There’s only one bedroom. How is this going to work?
“Couch.”
I tip my head back, looking to the top of his six-foot five head.
“No. You can’t do that.” I shake my head, but he just looks at me confused, not understanding my reluctance. “You’re too big for the couch, but I appreciate the gesture.”
He sits on the couch and twists, leaning back and resting his head on his arms, completely ignoring what I said. He looks like he’s already settling in for a sleep.
I’m all set to protest, my people-pleasing tendencies rushing forward, insisting I’m already putting him out too much, but then my eyes land on the front door, which I’d be sleeping right beside.

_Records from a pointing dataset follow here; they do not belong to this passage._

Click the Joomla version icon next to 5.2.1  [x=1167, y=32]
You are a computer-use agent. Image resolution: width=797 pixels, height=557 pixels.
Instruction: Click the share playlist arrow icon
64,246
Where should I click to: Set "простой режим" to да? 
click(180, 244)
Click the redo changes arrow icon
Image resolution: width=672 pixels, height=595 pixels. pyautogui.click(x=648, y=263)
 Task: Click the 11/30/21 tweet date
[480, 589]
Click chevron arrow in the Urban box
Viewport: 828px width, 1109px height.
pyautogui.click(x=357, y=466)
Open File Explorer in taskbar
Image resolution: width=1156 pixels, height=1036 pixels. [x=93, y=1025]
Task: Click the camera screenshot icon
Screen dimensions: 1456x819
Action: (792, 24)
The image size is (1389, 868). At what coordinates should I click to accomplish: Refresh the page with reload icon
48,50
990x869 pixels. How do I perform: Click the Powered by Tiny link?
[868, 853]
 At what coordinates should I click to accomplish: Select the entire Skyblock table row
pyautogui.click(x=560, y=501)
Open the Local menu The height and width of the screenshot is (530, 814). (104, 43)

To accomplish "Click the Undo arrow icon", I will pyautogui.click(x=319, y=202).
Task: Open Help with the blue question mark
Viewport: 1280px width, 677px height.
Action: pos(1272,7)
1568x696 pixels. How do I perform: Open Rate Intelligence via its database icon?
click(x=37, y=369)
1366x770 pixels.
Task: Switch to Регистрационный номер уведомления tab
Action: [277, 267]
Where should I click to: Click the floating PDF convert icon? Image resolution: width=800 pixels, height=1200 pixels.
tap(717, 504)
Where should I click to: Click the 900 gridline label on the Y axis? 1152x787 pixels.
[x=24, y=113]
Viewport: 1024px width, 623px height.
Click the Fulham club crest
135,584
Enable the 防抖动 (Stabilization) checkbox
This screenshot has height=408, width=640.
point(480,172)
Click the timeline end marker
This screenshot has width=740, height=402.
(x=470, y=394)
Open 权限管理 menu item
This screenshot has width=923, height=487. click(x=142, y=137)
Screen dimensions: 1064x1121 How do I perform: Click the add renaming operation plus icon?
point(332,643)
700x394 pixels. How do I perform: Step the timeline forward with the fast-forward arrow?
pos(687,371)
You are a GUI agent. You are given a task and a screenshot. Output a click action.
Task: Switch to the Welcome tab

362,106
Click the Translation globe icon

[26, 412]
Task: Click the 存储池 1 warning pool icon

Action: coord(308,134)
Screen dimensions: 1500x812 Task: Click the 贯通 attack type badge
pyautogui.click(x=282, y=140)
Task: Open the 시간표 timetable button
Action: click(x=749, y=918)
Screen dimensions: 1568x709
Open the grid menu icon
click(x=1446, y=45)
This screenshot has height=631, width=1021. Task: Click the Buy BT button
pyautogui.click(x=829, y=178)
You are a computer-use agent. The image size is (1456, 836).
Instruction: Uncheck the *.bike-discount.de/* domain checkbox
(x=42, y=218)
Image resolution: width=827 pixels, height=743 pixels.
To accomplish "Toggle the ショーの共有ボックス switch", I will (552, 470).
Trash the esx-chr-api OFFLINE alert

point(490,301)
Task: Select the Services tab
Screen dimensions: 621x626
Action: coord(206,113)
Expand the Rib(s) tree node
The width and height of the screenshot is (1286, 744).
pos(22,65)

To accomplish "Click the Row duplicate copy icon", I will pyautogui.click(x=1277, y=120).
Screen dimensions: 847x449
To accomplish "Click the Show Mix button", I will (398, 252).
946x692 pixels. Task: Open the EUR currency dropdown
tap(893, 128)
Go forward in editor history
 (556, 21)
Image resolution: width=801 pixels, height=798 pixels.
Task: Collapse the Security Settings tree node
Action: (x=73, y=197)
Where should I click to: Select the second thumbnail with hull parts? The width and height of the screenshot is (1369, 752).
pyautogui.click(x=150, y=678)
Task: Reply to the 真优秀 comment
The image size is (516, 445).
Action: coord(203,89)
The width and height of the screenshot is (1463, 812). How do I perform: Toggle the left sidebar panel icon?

It doesn’t look very sturdy.
“Go,” he says, opening one eye to look at me, before letting it fall shut again.
Okay. Tomorrow, if I’m still here, we can figure something else out.
Nodding, I stand, the borrowed clothes making me feel even smaller. “Ben?”
He pauses but doesn’t turn.
“What if it takes a while? I mean, the police are looking into it too, as well as Beau, but they’ve been looking for Amber for weeks…”
Ben opens the same eye again and looks at me, like the answer is obvious.
“You stay until we find out who’s hunting you. No matter how long it takes.”
I head down the hall on bandaged feet, trying not to limp and look even more pathetic than I already feel, but exhaustion pulls at me. At the bedroom door, I pause, looking back at my bodyguard for the night.
He doesn’t look up, even though he knows I’m still there.
“Goodnight, Zara.”
When I speak, my voice is barely more than a whisper. “Goodnight, Ben.”
Ben’s bed is simple, with crisp white sheets and a large patchwork quilt. I crawl under the covers and bring them to my nose, inhaling his scent deep into my lungs. Through the thin walls, I hear him moving, comforting rather than odd to be sharing the small space.
The couch creaks as he turns, his frame way too big to sleep comfortably on it, but tonight, I’m too tired and too selfish to care. I’m glad he’s the one beside the front door, while I’m tucked up in here.
Sleep pulls me under, my mind filled with images of Ben, standing in the rain, waiting for us to get out of the car. Then his callous hands carefully running up my leg as he examined my wounds. And his deep voice telling me I’ll be staying here, with him, as long as it takes.
“Thank you,” I whisper, exasperated by my own stupidity. But this isn’t a sleepover or a hot date. I’m hiding from a stalker.
Then I hear it. Low, almost too quiet to catch.
A growl.
Deep and rumbling, like nothing I’ve ever heard, but somehow, it makes me feel protected instead of scared. But by morning, when I try to recall the sound so I can ask Ben about it, the memory has faded, and I wonder whether it was just a dream, the stress of the night playing tricks on my exhausted mind.
Instead of worrying about the wildlife, I need to focus on my reality. Which is that I’m homeless, jobless, and stuck in a cabin with a man who doesn’t want me here.
5
BEN
“Fucking Beau,” I mutter, kicking a rock in my path and wincing as it crashes through the trees, startling the birds still in their nests.